§ **Task a**
Rewrite the records starting at the line containing "You are a computer-use agent. 964x898 pixels." and ending at the line containing "tap(526, 473)", with "Instruction" replaced by "Directive" and everything else left unchanged.

I also have an RBAlien in and it's singing! I've only had deserts on hand to try and it's been wonderful, though I will be getting some fruits soon to test.

Reactions: Like 1


----------



## Rob Fisher

Atom Bridge is a real winner! It's tops!

Reactions: Agree 1 | Winner 2


----------



## Rob Fisher

Atom in the Stormtrooper Armor C4!

Reactions: Like 1 | Winner 3


----------



## Slamphibian

That Stormtrooper C4 is looking amazing @Rob Fisher!

Reactions: Thanks 1


----------



## Halfdaft

Rob Fisher said:


> Atom in the Stormtrooper Armor C4!
> View attachment 262153


Do you know if Obey Robot will be bringing out BB doors similar to this, I could really use a black set for my labrat to keep the stormtrooper look going.


----------



## Rob Fisher

Halfdaft Customs said:


> Do you know if Obey Robot will be bringing out BB doors similar to this, I could really use a black set for my labrat to keep the stormtrooper look going.



Yes I'm sure they well!

Reactions: Thanks 1


----------



## Rob Fisher

The Atom Bridge is still my favourite BB Bridge followed by the Cloud Mods Bridge! And both are always in an Atmizoo Snail Tank!

§ **Task b**
In the forum thread, which BB Bridge is named as the second favorite after the Atom Bridge?

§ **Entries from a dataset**
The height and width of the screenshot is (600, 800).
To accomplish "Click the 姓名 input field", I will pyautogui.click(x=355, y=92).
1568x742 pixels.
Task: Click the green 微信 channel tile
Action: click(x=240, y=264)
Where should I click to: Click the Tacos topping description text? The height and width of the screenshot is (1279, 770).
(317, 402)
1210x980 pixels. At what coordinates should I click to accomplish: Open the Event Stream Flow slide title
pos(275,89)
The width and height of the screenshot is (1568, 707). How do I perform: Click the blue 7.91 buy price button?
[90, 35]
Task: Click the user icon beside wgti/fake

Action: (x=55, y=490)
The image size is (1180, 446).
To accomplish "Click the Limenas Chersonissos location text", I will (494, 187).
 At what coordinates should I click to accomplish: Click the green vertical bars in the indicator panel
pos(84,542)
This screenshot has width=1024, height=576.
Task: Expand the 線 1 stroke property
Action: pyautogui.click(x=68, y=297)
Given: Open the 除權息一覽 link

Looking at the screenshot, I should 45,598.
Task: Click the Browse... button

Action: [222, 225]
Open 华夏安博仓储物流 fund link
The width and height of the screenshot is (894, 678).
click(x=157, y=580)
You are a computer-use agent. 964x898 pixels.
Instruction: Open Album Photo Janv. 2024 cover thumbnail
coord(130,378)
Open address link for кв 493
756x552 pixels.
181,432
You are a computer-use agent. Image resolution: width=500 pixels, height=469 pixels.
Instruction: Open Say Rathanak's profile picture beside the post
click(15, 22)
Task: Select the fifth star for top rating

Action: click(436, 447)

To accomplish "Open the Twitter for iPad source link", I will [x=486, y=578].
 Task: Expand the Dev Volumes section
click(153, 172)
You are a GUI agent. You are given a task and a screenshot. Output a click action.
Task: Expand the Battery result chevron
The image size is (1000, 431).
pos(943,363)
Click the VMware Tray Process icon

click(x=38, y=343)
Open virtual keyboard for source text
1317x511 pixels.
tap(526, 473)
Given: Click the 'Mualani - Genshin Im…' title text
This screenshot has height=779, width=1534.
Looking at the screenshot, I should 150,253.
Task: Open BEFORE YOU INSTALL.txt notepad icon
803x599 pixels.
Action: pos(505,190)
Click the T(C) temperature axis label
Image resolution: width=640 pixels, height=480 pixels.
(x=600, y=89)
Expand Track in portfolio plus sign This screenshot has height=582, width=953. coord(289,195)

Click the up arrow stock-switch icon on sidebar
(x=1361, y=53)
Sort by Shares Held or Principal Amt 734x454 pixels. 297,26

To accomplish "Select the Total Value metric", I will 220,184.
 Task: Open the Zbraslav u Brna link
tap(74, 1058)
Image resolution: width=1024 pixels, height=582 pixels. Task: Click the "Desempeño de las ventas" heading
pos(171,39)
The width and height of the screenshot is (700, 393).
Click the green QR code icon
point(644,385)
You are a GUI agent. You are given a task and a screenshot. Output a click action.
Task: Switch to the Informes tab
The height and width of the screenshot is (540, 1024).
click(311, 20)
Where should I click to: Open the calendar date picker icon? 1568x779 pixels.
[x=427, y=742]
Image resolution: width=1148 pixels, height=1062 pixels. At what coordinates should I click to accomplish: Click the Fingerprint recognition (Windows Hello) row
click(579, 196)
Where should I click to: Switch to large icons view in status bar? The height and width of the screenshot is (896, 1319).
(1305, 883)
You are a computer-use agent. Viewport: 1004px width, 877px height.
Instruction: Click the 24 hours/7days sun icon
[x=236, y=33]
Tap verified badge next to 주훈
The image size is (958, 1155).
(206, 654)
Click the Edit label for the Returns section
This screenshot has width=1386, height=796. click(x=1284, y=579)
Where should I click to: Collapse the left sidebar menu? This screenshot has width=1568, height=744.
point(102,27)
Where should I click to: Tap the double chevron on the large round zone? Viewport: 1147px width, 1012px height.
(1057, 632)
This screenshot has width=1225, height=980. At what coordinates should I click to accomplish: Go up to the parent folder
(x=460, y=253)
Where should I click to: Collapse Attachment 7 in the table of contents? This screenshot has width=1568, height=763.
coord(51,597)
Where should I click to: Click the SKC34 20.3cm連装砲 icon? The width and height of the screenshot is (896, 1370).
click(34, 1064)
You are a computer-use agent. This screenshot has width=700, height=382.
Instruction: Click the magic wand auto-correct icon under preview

§ **Written solution a**
You are a computer-use agent. 964x898 pixels.
Directive: Open Album Photo Janv. 2024 cover thumbnail
coord(130,378)
Open address link for кв 493
756x552 pixels.
181,432
You are a computer-use agent. Image resolution: width=500 pixels, height=469 pixels.
Directive: Open Say Rathanak's profile picture beside the post
click(15, 22)
Task: Select the fifth star for top rating

Action: click(436, 447)

To accomplish "Open the Twitter for iPad source link", I will [x=486, y=578].
 Task: Expand the Dev Volumes section
click(153, 172)
You are a GUI agent. You are given a task and a screenshot. Output a click action.
Task: Expand the Battery result chevron
The image size is (1000, 431).
pos(943,363)
Click the VMware Tray Process icon

click(x=38, y=343)
Open virtual keyboard for source text
1317x511 pixels.
tap(526, 473)

§ **Written solution b**
The Cloud Mods Bridge.